Posted: 04/02/2012 - 19:46 COMMENT

With the Wayback Machine, M.E. Byron Brewer takes us "way back" with a look at various television series and their respective characters from years past.


[[wysiwyg_imageupload:1192:]]As Columbia Pictures prepares to release a Total Recall reboot August 3, 2012, directed by Len Wiseman and starring Colin Farrell, Kate Beckinsale and Jessica Biel, let’s take a ride back in my Wayback Machine to 1990 and another film by that name.

And do not worry. We’ll be back! (lol)

Of course, Arnold Schwarzenegger’s Total Recall was a 1990 sci-fi film which revolved around a construction worker, Doug Quaid (Das Governator) who is either a victim of a failed memory replication operation OR a relocated Martian freedom fighter, we really do not know which. (Now you see some of the difficulties of the film.)

Anyhoo, Arnold tries to restore law and order by overturning the villainous influence of commercial Powers-That-Be, all the while faced with the likelihood that not a single one of these events are real and pursuing them just could 86 his grey matter.

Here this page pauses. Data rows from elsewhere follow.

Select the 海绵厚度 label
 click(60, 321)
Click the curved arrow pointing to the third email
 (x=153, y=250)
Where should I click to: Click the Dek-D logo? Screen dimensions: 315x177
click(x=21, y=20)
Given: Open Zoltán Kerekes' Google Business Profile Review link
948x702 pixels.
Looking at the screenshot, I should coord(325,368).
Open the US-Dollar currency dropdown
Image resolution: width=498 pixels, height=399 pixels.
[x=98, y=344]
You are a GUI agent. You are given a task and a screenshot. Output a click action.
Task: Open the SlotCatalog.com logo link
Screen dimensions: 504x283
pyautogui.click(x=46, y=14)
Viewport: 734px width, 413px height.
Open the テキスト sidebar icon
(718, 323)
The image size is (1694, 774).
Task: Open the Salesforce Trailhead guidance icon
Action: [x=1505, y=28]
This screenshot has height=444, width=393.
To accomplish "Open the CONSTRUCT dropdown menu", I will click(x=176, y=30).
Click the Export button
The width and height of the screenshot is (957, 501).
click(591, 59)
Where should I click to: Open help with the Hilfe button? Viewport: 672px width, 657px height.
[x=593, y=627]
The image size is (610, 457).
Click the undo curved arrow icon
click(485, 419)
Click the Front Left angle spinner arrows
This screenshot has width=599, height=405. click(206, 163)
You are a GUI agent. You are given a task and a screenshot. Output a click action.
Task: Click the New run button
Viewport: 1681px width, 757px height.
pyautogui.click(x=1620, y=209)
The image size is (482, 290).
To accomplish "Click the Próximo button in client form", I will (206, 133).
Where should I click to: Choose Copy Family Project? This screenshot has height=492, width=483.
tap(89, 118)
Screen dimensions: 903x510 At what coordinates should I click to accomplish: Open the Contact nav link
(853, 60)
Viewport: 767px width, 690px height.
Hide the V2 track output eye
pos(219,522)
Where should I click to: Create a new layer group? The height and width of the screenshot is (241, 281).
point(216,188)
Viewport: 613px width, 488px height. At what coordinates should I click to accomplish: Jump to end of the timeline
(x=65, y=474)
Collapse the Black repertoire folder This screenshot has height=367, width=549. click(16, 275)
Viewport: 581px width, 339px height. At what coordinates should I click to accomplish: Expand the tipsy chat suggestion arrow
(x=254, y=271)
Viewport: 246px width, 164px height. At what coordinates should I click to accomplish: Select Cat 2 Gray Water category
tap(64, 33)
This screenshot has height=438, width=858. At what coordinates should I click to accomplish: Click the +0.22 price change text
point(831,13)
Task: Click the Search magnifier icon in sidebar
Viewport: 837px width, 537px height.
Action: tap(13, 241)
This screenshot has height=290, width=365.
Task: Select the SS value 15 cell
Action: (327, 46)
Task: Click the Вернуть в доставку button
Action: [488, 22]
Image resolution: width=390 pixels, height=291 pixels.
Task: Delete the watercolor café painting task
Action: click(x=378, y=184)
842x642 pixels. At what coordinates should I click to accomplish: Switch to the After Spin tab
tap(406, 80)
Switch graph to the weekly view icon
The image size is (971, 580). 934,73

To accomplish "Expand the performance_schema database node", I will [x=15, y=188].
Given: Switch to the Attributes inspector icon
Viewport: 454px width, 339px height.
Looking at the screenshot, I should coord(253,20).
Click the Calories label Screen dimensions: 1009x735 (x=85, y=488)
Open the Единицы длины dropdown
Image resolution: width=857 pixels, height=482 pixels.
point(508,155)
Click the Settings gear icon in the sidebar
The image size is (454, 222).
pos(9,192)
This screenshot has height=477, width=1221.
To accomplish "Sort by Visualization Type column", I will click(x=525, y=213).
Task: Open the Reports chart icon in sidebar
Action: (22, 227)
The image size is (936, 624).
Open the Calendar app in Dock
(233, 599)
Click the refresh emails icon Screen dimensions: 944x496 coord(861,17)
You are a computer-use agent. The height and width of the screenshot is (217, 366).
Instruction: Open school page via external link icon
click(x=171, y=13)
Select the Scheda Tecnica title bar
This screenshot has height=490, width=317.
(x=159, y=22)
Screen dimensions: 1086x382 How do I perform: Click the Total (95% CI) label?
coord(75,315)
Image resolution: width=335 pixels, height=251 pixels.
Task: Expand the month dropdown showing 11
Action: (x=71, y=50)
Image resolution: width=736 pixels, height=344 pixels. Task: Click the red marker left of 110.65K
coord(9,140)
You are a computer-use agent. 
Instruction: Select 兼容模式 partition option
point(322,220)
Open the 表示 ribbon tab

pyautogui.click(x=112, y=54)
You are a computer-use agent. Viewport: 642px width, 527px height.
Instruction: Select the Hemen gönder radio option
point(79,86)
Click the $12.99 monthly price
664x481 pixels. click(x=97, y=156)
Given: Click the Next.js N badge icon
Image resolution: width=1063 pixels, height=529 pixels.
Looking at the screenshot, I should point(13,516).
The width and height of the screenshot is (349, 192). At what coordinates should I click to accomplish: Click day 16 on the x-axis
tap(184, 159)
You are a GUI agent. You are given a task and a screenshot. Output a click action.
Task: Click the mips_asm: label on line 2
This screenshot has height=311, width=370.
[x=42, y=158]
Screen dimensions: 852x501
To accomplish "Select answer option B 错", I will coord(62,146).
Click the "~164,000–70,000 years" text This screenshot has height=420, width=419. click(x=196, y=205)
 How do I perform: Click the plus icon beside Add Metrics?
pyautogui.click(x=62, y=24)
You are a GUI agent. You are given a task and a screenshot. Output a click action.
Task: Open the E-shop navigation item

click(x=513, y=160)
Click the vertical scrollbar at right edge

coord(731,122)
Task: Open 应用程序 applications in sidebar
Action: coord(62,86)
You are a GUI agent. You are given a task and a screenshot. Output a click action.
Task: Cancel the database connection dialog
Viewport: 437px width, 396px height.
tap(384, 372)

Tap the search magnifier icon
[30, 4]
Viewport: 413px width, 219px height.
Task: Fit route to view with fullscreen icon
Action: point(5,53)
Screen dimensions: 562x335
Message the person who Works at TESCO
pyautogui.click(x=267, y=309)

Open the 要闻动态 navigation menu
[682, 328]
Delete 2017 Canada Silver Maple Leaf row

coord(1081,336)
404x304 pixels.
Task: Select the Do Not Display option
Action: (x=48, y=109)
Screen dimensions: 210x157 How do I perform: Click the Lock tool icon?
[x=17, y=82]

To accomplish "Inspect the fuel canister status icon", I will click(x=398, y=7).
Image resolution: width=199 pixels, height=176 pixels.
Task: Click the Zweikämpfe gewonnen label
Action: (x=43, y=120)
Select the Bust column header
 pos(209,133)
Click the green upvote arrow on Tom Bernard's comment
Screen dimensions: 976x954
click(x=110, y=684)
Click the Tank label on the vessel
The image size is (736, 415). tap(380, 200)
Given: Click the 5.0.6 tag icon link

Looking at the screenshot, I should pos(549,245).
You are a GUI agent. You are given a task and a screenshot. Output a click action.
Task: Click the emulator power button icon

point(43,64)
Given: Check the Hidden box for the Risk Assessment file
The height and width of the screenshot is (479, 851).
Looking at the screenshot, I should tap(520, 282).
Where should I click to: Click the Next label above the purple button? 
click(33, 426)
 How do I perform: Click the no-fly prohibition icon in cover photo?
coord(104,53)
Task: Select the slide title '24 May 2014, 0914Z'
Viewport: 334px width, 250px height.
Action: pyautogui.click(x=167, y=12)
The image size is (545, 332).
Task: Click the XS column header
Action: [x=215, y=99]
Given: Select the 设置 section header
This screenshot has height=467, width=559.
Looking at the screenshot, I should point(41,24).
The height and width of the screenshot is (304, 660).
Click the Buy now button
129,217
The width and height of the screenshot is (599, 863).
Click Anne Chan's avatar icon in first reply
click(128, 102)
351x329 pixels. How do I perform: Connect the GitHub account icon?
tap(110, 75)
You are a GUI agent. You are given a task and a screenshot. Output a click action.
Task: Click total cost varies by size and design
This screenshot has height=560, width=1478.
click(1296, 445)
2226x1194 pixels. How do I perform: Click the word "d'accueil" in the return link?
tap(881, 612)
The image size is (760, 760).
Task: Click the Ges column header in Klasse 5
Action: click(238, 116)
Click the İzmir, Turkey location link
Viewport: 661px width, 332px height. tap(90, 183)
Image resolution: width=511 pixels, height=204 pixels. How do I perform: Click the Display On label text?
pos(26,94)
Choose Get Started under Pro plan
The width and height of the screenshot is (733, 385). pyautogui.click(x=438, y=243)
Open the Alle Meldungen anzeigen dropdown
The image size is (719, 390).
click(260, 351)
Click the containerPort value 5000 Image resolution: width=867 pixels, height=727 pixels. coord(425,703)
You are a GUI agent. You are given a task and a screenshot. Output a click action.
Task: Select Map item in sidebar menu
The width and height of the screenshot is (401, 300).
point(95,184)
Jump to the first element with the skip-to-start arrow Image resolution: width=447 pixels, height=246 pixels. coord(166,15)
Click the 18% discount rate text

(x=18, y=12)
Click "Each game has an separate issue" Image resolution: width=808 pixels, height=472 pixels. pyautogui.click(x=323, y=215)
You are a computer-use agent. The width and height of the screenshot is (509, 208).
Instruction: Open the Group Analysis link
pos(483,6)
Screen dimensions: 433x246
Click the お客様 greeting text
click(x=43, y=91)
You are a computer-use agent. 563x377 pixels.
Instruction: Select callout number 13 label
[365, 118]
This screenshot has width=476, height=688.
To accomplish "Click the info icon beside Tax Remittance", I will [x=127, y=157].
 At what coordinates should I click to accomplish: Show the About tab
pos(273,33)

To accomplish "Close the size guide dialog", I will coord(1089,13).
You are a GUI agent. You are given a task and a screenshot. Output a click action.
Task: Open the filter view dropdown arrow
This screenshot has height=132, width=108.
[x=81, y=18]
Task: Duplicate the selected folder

And they are doing a remake of THIS?


Oddly enough, although I abhorred the film, Total Recall was No.1 at the box office. The movie grossed $261,299,840 worldwide, a box office success. Critical reaction has been mostly -- positive? It currently holds an 81 percent positive rating on Rotten Tomatoes, based on 42 reviews. Metacritic reported, based on 17 reviews, an average rating of 57 out of 100.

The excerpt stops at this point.